Daha yerime oturmadan, Cabbar; “Hocam sizi sahnedeki kürsüye alalım, buradaki bu oturumu sizin yönetmenizi istiyoruz. Bizler aramızda karar aldık. Tüm siyasi parti aday adaylarını buraya davet ettik.
Iğdır’ın akil adamları da, köylüsü kentlisi de burada, esnafı okuyanı yazanı da burada, aday
adaylarımız da burada. Her şey Iğdır için ve Iğdırlı için dedik, babalarımızın geçmiş ırkçı ve o çirkin politikalarına bir sünger çekerek ele ele vererek Yeni milletvekillerimizle, yeni bir Iğdır yaratmak istiyoruz. İlla ki Azeri olsun, İlla ki Kürt olsun diye bir düşünce taşımadan, yeter ki adam gibi adam olsun diye, adaylarımızı da buraya davet ettik. Amacımız hem onları tanımak hem de onların Iğdır için plan ve projeleri nedir, görmek istedik. Bu yüzden burada toplandık. Onların bizleri, bizlerin de onları dinlememiz amacıyla oturumu da sizin yönetmenizi istedik. Bu yüzden sizi çağırdık Buyurun .. ”
Şaşkınlığımı hala üzerimden atmış değildim. Her şey şaka gibiydi. Nasıl olur! Yıllardır ırkçı ve şöven duygularla hareket eden Iğdırlı Kürt ve Azeri’deki bu dönüşümün sebebi neydi? Yoksa yeni mi uyandılar düşünceleri ile kürsüdeki yerimi aldım ve söze girdim. “ Siz sevgili Iğdırlıların, basın mensuplarının ve aday adaylarımızın bana gösterdikleri bu teveccühe gönülden teşekkür ederek, Adaylarımıza da Şahsım ve Tüm Iğdırlılar adına tebrik edip hoş geldiniz diyerek oturumu açtım.
Bu anda itibaren şaşkınlığım mutluluğa dönüşmüştü. O andaki tablo çok güzeldi. Salona gıpta ile bakıyordum. Herkesi gözünde, yüzünde yıllardır hasretini çektikleri bir birliktelik vardı. Bundan son derece mutlu olan bazı seçmenlerin gözleri yaşarıyordu. Adaylar mutluydu, seçmenler mutluydu.

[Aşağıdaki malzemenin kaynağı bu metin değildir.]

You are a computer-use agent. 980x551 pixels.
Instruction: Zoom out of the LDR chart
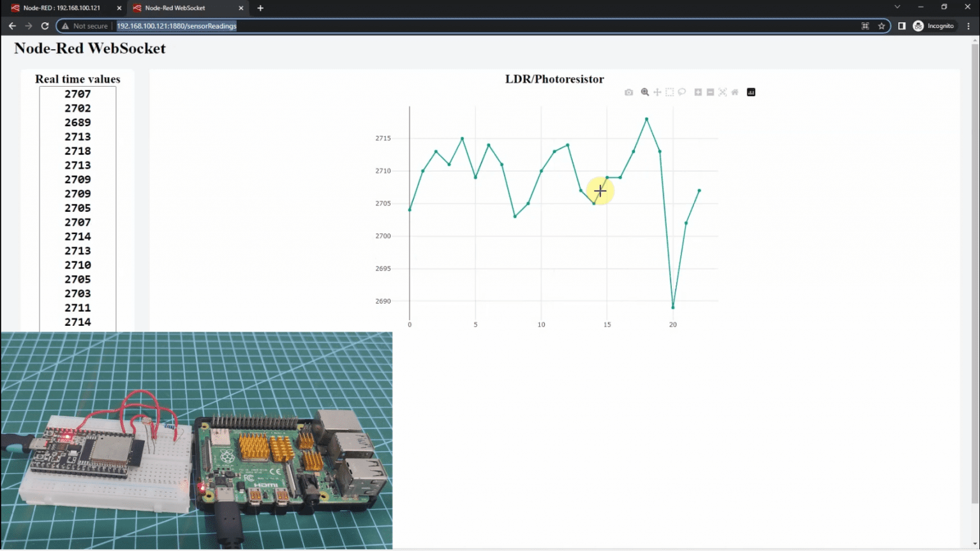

Gözüm sahnede oturan adaylara kayınca, Cengiz Şeyran, Ferdi Turan, Nurettin Aras, İbrahim Durak, Zafer Tarhan, Yılmaz Okuklu, Sultan Erik, Volkan Parlar, Rahim Azeroğlu, Hanifi Yıldırım, Mahmut Aras, M. Emin Adıyaman, Mehmet Sarıtaş ve diğer adaylar gülümsüyorlardı. Gözüm ilk başta oturan Cengiz Şeylan’a takıldı ve söze ondan başlamak istedim. Buyurun Cengiz Bey, Sizi tanıyalım ve neden aday olduğunuzu bir cümle ile bize açıklayın. Daha sonra plan ve projelerinizi bize ikinci turda açıklarsınız. “ Ben Emekli Albay Cengiz Şeyran, Yıllardır Iğdır’da Kokuşmuş ve gittikçe yayılan bu ırkçı kokudan Iğdır’ı kurtarmak, kardeşçe paylaşılmış bir ortam yaratmak istiyorum.”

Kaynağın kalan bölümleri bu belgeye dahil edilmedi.